The author was a P.O.W. during WWII and a veteran of the Korean Conflict who, back in the 1970s, felt it would be an asset to his career as an author and lecturer to have cosmetic surgery performed in the form of a face-lift. The book is a combination of his narrative regarding his own personal experiences with the procedure, his research into the medical profession, insurance companies and governmental regulating agencies insofar as they relate to cosmetic surgery and extensive personal interviews with others who have had surgery performed for cosmetic reasons.
The procedures we now know as “plastic surgery” evolved from the reconstructive surgeries performed by physicians on veterans returning from the Second World War who had been disfigured by combat. At that time, the use of “plastic” as a substrate for many different types of applications was beginning to become widespread and its usefulness in this type of surgery proved to be quite successful — thus, the term “plastic surgery”. Coincidentally, movie stars who had come to fame during the 30s and 40s were beginning to show signs of aging and it was then that these procedures were adapted to extend their careers.
Soon thereafter, women (and more than a few men) of means discovered that they, too, could reap the benefits of similar procedures and, in keeping with the laws of supply and demand, costs then de-escalated to the point where just about any member of the middle-class could afford them.
Professionals involved with the cosmetic surgery industry run the gamut from posh, pricey, Beverly Hills “super-surgeons” down to part-time “pseudo-surgeons” who run their businesses from shabby, back-alley offices. Consequently, it is no surprise that one of the most salient points the author makes is the fact that — due to the delicate nature of this type of procedure — face-lifts in particular have a certain failure rate which often results in the procedure having to be re-done to correct flaws in symmetry and when too much skin has been removed during surgery. This is a concern very few undergoing such surgeries are aware of, as is the negotiation of the maze of legal processes that result from such an error.

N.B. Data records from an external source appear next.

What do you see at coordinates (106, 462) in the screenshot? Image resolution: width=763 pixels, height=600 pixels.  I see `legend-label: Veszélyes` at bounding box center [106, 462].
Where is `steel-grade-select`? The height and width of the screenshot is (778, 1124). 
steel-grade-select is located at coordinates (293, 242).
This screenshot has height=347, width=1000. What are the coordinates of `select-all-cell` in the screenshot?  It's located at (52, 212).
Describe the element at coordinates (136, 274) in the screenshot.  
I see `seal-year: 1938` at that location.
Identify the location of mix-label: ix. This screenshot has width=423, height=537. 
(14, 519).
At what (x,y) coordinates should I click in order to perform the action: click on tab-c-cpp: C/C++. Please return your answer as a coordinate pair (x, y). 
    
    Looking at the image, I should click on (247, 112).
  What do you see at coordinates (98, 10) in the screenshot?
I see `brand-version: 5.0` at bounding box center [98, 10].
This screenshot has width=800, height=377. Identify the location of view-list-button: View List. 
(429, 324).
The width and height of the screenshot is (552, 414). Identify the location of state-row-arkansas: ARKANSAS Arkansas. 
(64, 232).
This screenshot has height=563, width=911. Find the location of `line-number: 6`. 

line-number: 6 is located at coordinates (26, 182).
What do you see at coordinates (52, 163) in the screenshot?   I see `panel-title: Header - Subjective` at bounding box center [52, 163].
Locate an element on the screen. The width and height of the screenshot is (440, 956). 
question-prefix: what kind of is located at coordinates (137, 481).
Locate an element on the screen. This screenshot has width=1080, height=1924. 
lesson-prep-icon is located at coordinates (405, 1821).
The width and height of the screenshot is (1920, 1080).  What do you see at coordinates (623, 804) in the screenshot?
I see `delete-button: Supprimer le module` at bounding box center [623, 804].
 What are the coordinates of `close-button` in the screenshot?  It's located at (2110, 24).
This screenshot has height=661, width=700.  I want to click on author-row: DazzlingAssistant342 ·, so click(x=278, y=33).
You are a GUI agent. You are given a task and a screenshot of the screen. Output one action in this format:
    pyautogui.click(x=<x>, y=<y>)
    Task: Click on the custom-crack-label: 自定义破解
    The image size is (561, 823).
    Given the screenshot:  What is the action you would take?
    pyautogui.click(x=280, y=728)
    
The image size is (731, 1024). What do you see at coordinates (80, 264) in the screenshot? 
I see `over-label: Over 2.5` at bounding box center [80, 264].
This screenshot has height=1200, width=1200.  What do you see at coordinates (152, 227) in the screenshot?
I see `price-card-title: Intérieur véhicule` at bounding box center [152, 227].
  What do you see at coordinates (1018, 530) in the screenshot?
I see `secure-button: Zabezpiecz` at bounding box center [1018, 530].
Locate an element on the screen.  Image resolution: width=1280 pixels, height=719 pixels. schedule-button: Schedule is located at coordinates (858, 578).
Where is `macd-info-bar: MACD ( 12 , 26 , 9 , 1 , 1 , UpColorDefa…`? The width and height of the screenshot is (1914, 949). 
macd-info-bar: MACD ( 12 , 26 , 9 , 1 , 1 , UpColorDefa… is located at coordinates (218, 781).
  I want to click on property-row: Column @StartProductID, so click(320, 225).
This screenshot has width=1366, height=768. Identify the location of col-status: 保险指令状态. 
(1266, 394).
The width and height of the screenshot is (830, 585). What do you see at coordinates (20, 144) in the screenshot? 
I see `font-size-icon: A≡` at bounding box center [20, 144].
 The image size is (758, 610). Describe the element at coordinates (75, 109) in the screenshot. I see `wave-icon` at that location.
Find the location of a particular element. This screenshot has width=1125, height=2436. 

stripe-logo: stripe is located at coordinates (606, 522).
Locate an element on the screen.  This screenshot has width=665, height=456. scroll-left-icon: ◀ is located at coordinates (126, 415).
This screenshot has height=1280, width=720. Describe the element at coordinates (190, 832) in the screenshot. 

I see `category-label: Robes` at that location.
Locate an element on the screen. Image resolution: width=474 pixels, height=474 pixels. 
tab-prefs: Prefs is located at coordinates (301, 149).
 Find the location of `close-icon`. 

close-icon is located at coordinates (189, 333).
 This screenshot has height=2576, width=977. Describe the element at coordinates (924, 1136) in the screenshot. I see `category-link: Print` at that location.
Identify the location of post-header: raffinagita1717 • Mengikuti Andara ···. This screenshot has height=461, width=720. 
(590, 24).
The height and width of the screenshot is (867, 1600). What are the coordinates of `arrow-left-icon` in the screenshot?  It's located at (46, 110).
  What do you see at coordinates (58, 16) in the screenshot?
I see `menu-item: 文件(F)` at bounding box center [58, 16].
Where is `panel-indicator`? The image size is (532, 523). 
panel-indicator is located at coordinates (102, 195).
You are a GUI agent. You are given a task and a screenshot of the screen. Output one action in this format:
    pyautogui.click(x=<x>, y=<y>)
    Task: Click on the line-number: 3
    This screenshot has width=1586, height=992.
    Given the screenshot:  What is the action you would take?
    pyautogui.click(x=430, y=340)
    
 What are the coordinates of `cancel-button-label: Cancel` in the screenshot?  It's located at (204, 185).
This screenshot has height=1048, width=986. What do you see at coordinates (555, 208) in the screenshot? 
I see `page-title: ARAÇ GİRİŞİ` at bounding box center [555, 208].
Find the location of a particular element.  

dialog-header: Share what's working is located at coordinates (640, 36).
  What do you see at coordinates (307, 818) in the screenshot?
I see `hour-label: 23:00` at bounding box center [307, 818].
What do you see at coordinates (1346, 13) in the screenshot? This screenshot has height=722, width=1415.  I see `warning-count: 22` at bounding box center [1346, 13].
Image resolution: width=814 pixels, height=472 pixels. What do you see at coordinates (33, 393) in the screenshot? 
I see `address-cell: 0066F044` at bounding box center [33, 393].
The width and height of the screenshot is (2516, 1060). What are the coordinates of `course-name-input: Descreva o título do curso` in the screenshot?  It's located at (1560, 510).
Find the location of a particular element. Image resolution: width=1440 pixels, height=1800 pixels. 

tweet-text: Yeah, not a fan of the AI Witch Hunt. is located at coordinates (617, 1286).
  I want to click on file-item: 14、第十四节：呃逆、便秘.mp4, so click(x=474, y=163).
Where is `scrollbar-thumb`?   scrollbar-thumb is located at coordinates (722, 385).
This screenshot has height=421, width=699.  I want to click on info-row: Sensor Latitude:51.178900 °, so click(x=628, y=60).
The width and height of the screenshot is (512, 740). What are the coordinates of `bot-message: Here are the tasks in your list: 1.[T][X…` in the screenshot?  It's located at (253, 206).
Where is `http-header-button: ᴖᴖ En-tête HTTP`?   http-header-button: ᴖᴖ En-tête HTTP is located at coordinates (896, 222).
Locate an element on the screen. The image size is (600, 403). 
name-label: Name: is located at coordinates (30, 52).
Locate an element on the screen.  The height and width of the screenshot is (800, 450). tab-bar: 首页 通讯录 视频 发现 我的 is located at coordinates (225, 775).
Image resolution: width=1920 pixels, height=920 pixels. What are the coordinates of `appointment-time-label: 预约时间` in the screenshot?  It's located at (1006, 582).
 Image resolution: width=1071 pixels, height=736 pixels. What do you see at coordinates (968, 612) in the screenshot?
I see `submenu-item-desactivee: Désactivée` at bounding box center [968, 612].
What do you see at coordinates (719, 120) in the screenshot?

Because of its “elective” nature, plastic surgery patients occasionally also experience feelings of depression as the result of self-generated guilt for having spent so much money on a purely vanity-driven act. Additionally, few patients are prepared for the often condescending attitude expressed by medical professionals — such as nurses — who have undertaken their chosen careers with the goal in mind of relieving the suffering of those who have undergone some type of unforeseen medical crisis and perceive cosmetic surgery patients as “prima donnas”.
The main message conveyed by the author is that most people would never buy a car or a major appliance for their homes without consulting other people whose opinions they trust who have “owned one” and, yet, multiple thousands of these same people will put their faith and their physical safety in the hands of physicians about whom they know virtually nothing.
“Face-Lifts” is a book that anyone even remotely contemplating plastic surgery SHOULD read. It is a rational, calculating, comprehensive assessment of all the variables and potential trouble-spots involved in making a decision whether or not to have this type of procedure done as well as a frank and open, blow-by-blow narrative from someone who has “been there”.